Sampling for the general population survey should be coordinated with the key sites in the sentinel HIV serosurveillance system. This will make it possible to analyse behavioural trend data in conjunction with HIV prevalence data in antenatal clinic attenders from the same catchment area. Analysis of these data by age group (if possible by single year of age in the younger age groups) will enable evaluators to make a better- informed interpretation of changes in HIV prevalence.

Because general population data are important to understanding a generalised epidemic, it is recommended that (in some instances where it might be feasible) household surveys collect data on HIV serostatus as well as behaviour. Saliva or blood specimens may be collected in households when interviews are conducted or separately in ad hoc clinics in association with clinical examination and treatment for specific diseases, including STDs. Informed consent and pre- and post-test counseling are prerequisites for this type of survey. Ethical guidance ensuring confidentiality and informed consent is needed.

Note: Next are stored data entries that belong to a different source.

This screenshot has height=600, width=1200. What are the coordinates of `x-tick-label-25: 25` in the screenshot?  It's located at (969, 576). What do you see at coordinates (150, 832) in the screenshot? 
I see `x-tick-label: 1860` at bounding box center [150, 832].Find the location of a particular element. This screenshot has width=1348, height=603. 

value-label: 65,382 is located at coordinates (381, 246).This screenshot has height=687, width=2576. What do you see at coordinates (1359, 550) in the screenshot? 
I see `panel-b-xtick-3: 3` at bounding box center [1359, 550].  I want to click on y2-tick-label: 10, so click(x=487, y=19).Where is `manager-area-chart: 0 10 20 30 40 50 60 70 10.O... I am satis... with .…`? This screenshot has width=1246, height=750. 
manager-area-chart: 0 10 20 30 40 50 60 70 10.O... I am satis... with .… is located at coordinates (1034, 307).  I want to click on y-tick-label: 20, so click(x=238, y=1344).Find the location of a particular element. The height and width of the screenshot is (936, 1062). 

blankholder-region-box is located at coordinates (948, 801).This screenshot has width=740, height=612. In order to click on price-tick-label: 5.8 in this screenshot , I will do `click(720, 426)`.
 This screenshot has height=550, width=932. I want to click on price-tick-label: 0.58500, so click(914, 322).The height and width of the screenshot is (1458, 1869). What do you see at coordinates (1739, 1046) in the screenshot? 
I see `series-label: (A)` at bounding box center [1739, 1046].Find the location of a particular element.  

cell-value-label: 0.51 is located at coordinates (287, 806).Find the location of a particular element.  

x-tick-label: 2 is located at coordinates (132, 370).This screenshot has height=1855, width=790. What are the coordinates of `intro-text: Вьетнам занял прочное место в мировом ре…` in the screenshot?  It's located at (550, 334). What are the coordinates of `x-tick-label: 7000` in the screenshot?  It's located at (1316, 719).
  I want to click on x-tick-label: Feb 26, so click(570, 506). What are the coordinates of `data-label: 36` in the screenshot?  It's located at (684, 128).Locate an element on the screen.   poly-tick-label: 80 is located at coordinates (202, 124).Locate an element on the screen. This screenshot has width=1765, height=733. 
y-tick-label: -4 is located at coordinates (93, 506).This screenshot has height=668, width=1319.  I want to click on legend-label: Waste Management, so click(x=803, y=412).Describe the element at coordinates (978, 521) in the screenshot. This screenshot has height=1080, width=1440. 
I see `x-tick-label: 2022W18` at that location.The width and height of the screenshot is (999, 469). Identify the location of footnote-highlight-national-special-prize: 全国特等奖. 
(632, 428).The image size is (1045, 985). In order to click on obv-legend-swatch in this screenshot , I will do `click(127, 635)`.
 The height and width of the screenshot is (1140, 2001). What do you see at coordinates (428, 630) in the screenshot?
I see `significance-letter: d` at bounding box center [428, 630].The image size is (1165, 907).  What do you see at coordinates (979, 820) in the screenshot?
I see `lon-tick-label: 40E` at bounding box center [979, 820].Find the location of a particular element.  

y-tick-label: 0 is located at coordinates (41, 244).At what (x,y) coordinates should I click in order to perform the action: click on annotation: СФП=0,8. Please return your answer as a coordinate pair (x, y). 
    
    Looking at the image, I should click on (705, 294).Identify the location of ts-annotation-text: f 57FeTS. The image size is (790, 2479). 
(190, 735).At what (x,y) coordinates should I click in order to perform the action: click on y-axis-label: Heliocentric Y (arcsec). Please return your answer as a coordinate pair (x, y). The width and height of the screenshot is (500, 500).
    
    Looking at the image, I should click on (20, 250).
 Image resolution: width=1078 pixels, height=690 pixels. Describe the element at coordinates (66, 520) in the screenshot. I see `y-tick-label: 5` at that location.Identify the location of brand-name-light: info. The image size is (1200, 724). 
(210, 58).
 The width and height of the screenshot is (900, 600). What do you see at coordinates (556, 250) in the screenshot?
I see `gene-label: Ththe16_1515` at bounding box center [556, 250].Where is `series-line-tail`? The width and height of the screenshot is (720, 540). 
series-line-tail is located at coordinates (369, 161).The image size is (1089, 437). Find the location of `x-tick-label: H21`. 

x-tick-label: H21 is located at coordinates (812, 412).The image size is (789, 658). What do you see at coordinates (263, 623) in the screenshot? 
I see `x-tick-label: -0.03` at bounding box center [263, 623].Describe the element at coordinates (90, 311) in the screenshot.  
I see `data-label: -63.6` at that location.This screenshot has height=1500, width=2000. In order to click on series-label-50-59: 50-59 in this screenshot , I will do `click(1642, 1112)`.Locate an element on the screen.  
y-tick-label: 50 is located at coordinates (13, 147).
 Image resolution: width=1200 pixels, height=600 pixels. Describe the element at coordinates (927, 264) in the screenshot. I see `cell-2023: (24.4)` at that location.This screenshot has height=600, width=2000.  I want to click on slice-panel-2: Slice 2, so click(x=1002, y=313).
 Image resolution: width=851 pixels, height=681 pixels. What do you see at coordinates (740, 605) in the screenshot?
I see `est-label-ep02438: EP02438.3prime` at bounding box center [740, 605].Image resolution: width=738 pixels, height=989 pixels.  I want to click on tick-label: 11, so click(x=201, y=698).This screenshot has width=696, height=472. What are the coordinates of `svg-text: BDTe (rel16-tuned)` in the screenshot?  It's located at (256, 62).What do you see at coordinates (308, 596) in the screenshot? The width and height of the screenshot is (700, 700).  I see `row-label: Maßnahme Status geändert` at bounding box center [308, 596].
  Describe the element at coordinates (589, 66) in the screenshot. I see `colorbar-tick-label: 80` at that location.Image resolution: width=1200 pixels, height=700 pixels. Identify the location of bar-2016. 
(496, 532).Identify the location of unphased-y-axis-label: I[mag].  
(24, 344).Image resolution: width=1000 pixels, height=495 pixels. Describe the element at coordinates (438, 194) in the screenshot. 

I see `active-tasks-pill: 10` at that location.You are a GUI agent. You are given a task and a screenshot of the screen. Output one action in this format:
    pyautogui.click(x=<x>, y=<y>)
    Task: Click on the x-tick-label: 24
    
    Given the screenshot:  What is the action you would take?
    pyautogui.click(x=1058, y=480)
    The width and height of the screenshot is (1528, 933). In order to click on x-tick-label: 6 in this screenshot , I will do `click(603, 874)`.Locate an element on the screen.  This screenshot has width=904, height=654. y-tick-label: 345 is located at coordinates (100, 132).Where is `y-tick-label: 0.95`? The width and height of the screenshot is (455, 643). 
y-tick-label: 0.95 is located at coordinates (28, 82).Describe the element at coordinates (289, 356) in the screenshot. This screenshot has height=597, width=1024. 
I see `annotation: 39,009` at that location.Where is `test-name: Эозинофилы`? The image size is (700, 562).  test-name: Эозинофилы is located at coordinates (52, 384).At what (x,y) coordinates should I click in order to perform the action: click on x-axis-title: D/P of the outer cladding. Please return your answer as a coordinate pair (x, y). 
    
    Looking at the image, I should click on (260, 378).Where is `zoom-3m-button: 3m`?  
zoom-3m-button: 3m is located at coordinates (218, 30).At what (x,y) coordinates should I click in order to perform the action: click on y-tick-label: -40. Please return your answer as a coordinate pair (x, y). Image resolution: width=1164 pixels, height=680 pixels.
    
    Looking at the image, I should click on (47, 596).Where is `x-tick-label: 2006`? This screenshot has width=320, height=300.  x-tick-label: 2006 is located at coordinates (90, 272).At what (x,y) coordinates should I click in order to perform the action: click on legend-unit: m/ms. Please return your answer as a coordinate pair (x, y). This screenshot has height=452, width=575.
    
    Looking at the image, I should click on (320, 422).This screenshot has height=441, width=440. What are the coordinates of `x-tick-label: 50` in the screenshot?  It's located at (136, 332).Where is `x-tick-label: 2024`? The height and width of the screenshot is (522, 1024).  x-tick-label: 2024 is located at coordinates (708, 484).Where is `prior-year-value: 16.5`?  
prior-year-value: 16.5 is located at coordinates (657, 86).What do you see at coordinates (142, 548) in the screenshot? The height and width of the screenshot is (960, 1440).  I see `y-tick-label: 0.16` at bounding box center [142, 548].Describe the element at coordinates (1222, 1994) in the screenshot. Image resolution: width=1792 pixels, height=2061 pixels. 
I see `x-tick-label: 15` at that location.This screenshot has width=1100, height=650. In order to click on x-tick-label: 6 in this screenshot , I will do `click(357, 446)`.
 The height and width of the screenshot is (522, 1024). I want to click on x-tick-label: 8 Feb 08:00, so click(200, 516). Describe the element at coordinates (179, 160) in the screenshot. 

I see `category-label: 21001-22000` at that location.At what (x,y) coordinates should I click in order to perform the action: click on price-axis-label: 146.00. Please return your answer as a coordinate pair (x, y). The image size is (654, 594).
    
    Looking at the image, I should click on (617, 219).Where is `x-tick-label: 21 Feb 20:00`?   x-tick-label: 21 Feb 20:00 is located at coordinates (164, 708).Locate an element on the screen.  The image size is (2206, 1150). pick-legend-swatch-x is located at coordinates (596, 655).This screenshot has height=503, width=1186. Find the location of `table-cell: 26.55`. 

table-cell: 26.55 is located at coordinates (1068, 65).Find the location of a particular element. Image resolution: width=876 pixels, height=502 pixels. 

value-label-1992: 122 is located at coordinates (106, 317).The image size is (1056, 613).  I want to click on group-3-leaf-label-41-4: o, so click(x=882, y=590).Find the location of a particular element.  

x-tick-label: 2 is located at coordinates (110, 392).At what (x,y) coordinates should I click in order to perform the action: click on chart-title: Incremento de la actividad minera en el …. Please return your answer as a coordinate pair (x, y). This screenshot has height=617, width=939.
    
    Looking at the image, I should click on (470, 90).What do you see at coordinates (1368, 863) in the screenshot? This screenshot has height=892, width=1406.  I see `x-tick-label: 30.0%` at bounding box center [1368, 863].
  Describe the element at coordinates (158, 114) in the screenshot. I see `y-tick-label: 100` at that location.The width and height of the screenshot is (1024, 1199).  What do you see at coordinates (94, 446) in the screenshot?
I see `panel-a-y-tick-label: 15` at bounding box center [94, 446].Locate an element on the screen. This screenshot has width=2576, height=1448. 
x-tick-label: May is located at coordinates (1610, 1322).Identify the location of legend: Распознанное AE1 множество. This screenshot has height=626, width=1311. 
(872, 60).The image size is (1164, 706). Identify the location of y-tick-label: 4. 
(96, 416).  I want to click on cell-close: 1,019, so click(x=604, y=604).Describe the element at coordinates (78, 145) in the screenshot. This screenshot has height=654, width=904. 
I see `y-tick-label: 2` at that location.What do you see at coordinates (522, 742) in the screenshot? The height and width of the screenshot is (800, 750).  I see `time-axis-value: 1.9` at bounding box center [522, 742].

Table 6. Behavioural Data Needs and Methods in a Generalised Epidemic

Data Needs Method Questions Answered Frequency Frequency Duration*
Preparation for behavioural surveys in selected population groups Mapping of at-risk populations Where do people engage in risk behaviour? How many people are associated with each site? Repeated if indications of behavioural shift 1 month
Behavioural monitoring Repeated surveys in populations with high-risk behaviour with emphasis on sex workers and their clients How widespread is risk in high-risk-behaviour groups? How common are links with the general population? How do these behaviours change over time?

Annually/

biannually

3-6 months
Repeated surveys in the general population What puts people in the general population at risk of HIV infection? Has risk behaviour changed over time? Which behaviours have not changed? Every 4-5 years 6-9 months
Repeated surveys in young people What are the risk behaviours among young people? At what age do they occur? How do they change over time? Every 2-3 years 3-6 months
Explaining trends in HIV prevalence Sampling geographical areas with key sentinel serosurveillance sites, with wide geographic /ethnic range e.g., Are observed declines in HIV prevalence a result of behaviour change? Linked to household-based surveys  
 In selected sites, household surveys with data on HIV serostatus  Serological confirmation of self-reported trends in risk behaviour by age group and sex.    
Contextual analysis, explaining continuing risk behaviour at community level A range of methods, largely qualitative What are the social, economic, or cultural factors supporting risk behaviour? How might these be changed to make sex safer? How can communities contribute to altering these determinants? One time. Selected communities  

*Duration: includes all research or survey stages from preparatory work to the production of findings.

Behavioural monitoring: young people
In generalised epidemics, the importance of behavioural patterns adopted in youth is greater than ever in determining the course of the HIV epidemic. As an epidemic matures and prevalence rises, most people exposed to HIV through their own or a partner's risk behaviour will already be infected. New infections are therefore concentrated in young people who have only recently become sexually active.

The positive side of this equation is that young people are more likely to adopt safe behaviour from the start of their sexual lives than are older people with already entrenched habits. In some countries, the only groups reporting substantial changes in behaviour in response to the epidemic are young people. And in those countries, youth are also the group in which HIV prevalence is falling most markedly.

In general, young people's behaviour should be studied in a household-based survey, supplemented by surveys in those (homeless youth, young drug injectors) who are less likely to be reached in a household survey. These young people often are at elevated risk compared to those living in household settings.

Surveys in young people should be repeated every two to three years, with sample sizes between 400 and 500 in each age and sex group (males and females younger than 20, and 20 to 24 years of age).